Art. ART. 18 • 03/02/2026 DISCUTE
LFI-NFP

Exposé des motifs

Rédactionnel (déplacement à des fins de codification de la phrase sur l’interdiction des dépassements d’honoraires).

Dispositif

I. – Après l’alinéa 9, insérer les quatre alinéas suivants :

« 4° L’article L. 162‑5‑13 est ainsi modifié :

« a) Après le I bis, il est inséré un I ter ainsi rédigé :

« I ter. – Les honoraires des professionnels de santé pour les missions réalisées dans le cadre de la mise en œuvre de la procédure prévue à la section 2 bis du chapitre Ier du titre Ier du livre Ier de la première partie du code de la santé publique ne peuvent donner lieu à dépassement. » ;

« b) Au II, après la référence : « L. 162‑5 », sont insérés les mots : « du présent code ».

II. – En conséquence, à la première phrase de l’alinéa 12, supprimer les mots :

« tarifs des ».

III. – En conséquence, à la même première phrase du même alinéa 12, substituer à la deuxième occurrence du mot :

« des »

le mot :

« les ».

IV. – En conséquence, supprimer la seconde phrase du même alinéa 12.

V. – En conséquence, au début de l’alinéa 13, substituer aux mots :

« À l’exception »

les mots :

« En dehors ».

Art.

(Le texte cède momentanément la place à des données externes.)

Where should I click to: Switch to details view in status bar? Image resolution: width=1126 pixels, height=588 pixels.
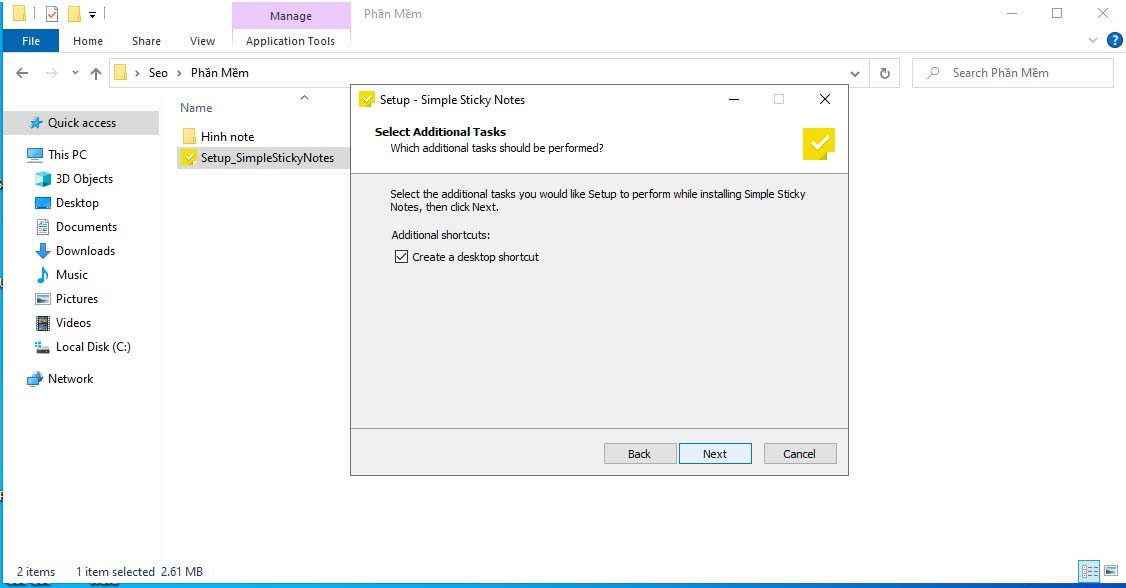(1089, 571)
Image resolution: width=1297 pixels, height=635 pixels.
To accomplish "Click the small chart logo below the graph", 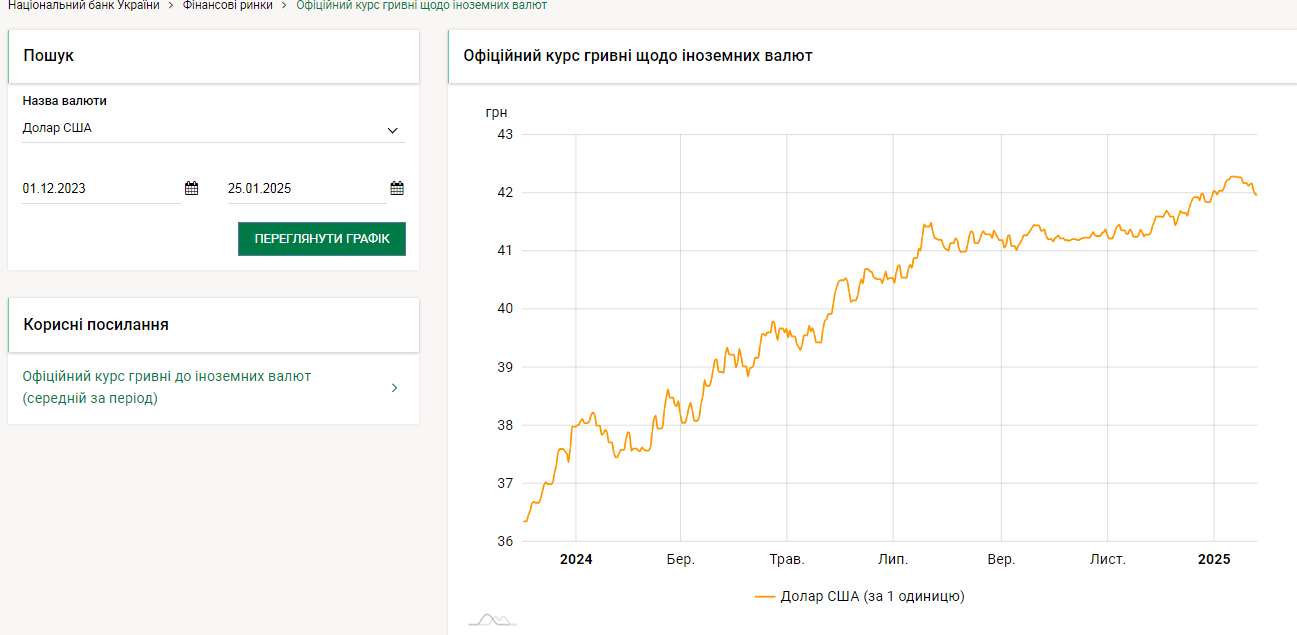I will pyautogui.click(x=492, y=620).
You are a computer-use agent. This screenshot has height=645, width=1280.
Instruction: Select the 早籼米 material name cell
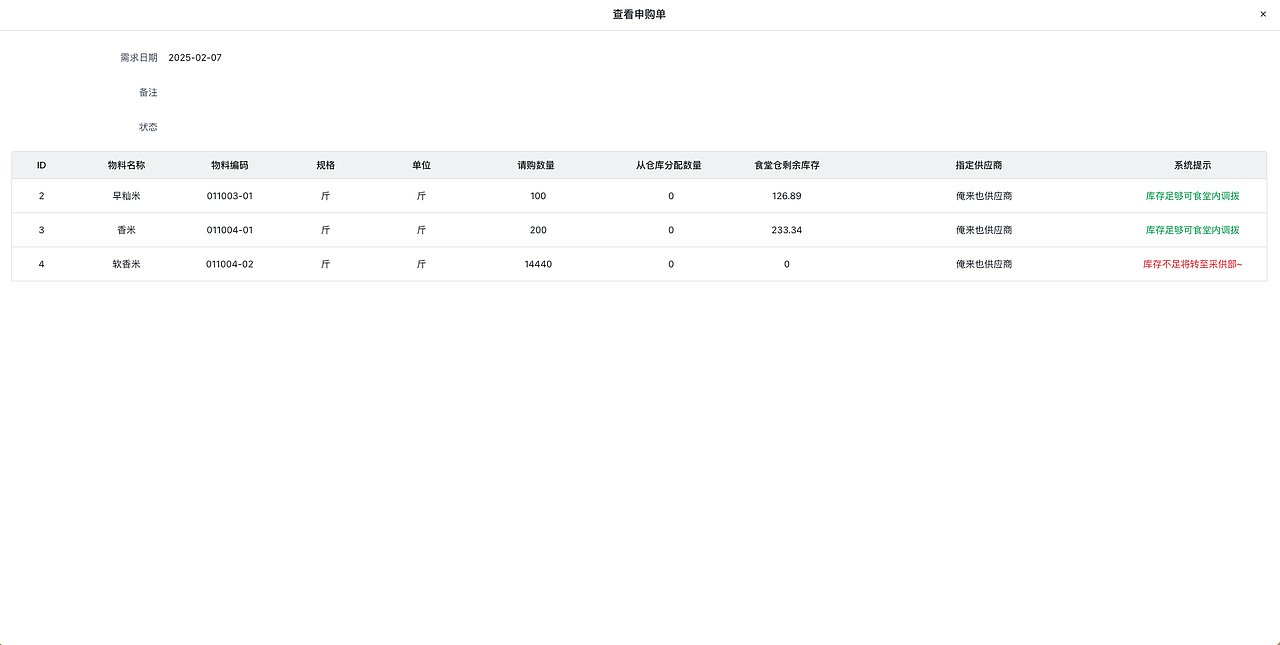pyautogui.click(x=126, y=196)
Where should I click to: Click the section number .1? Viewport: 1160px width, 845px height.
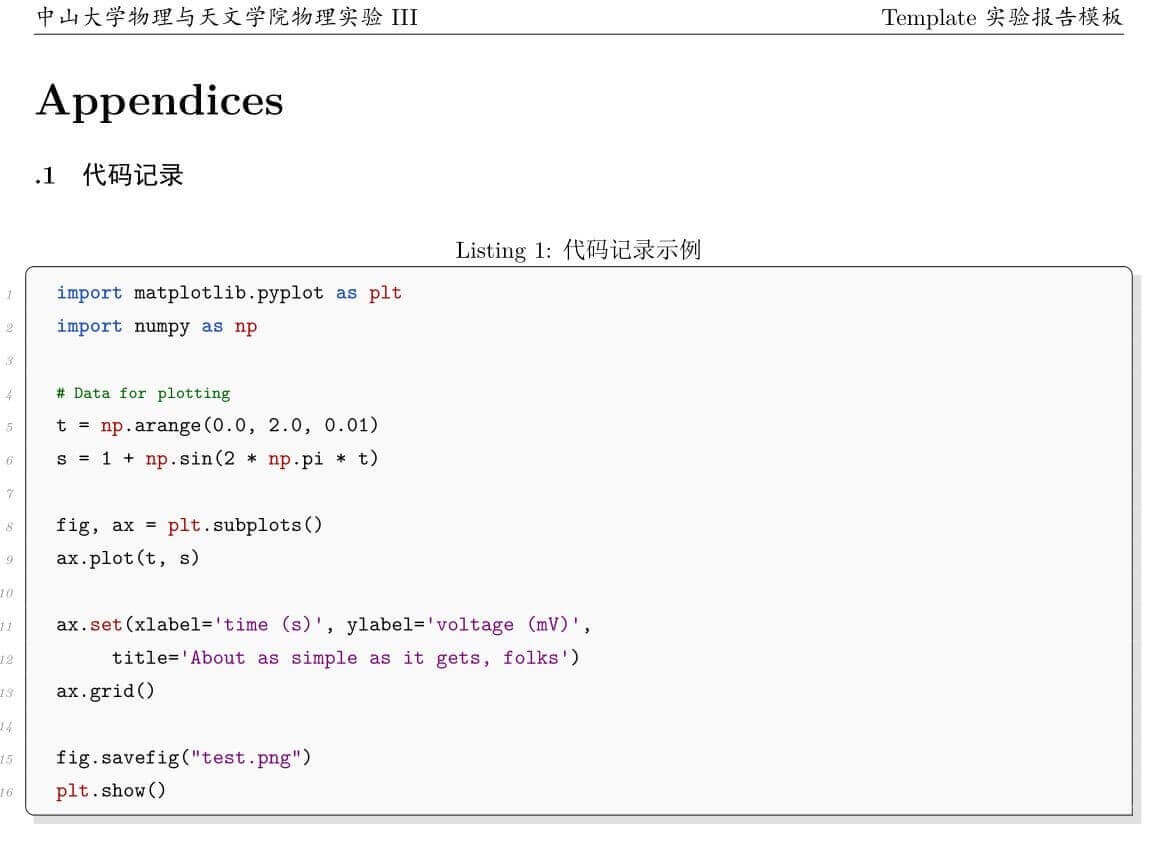point(45,176)
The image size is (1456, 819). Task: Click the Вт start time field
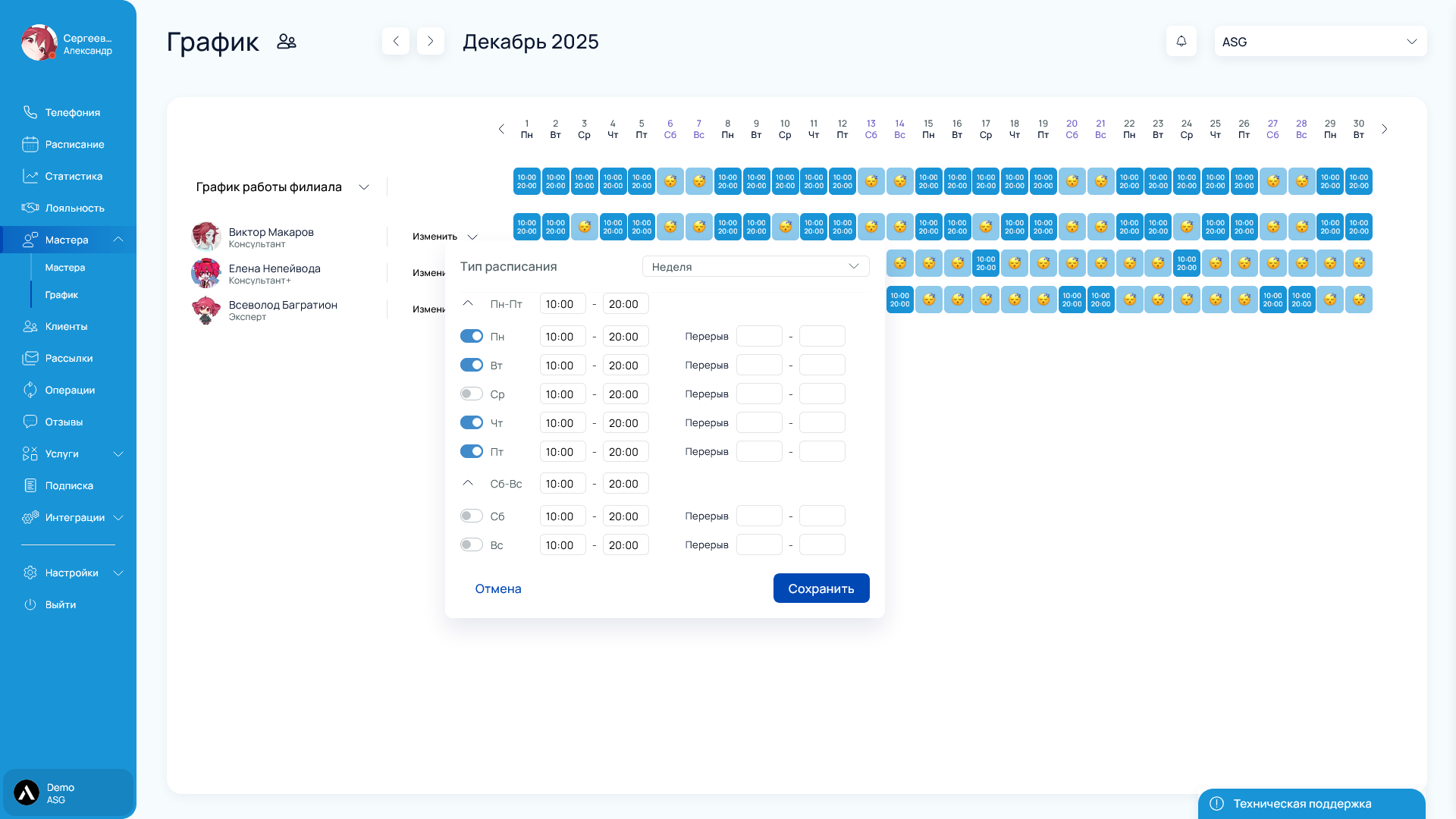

ART. 18 • 03/02/2026 DISCUTE
LFI-NFP

Exposé des motifs

Cet amendement propose de préciser que les actes réalisés par les professionnels de santé concourant à la mise en oeuvre d’une aide à mourir sont enregistrés sur la liste des actes et prestations (LAP) pris en charge par l’assurance maladie et qu'ils reçoivent un code spécifique afin d'améliorer leur traçabilité.

Dispositif

Après l’alinéa 12, insérer l'alinéa suivant :

« II. – Les actes réalisés par les professionnels de santé pour la mise en œuvre de la section 2 bis du code de la santé publique sont inscrits sur la liste mentionnée à l’article L. 162‑1‑7 du code de la sécurité sociale et reçoivent un code spécifique. »

Art. ART. 19 • 03/02/2026 DISCUTE
LFI-NFP

Exposé des motifs

Rédactionnel.

Dispositif

I. – À l’alinéa 2, substituer aux mots :

« doit couvrir le décès en cas »

les mots :

« couvre le décès résultant ».

II. – En conséquence, procéder à la même substitution à l’alinéa 4.

III. – En conséquence, à l’alinéa 5, après le mot :

« contrats »,

insérer les mots :

« d’assurance en cas de décès ».

Art. ART. 15 • 03/02/2026 DISCUTE
LFI-NFP

Exposé des motifs

Amendement rédactionnel.

Dispositif

À l’alinéa 8, substituer au mot :

« commis »

le mot :

« intervenus ».

Art. ART. 17 • 03/02/2026 DISCUTE
LFI-NFP

Exposé des motifs

Rédactionnel.

Dispositif

I. – À l’alinéa 3, substituer aux mots :

« des personnels médicaux et non médicaux »

les mots :

« du personnel médical et non médical ».

II. – En conséquence, à l’alinéa 4, substituer aux mots :

« des personnels »

le mot :

« du personnel ».

Art. ART. 18 • 03/02/2026 DISCUTE
LFI-NFP

Exposé des motifs

Rédactionnel (les frais sont afférents à des actes médicaux, pas à des dispositions législatives).

Dispositif

I. – À l’alinéa 3, après la première occurrence du mot :

« de »,

insérer les mots :

« la procédure prévue à ».

II. – En conséquence, à l’alinéa 5, procéder à la même insertion après la première occurrence du mot :

« de ».

Art. ART. 4 • 30/01/2026 DISCUTE
LFI-NFP

Exposé des motifs

Cet amendement vise à supprimer la dernière phrase de l’alinéa huit.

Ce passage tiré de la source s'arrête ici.